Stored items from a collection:
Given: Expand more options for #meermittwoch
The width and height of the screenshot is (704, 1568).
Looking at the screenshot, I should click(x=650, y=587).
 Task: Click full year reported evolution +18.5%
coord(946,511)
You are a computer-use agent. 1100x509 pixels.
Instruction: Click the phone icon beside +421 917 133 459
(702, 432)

...

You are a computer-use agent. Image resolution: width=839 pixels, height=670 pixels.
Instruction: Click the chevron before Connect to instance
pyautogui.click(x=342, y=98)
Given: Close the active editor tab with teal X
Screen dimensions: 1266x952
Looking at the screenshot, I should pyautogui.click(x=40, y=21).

=== What you have to do ===
Write out again the lines of the records starting with the line containing "You are a computer-use agent. Image" and going on through the line containing "pyautogui.click(x=342, y=98)", with every line kept. Shift each coordinate in the answers by adding 16 to it.

=== Output of the exercise ===
You are a computer-use agent. Image resolution: width=839 pixels, height=670 pixels.
Instruction: Click the chevron before Connect to instance
pyautogui.click(x=358, y=114)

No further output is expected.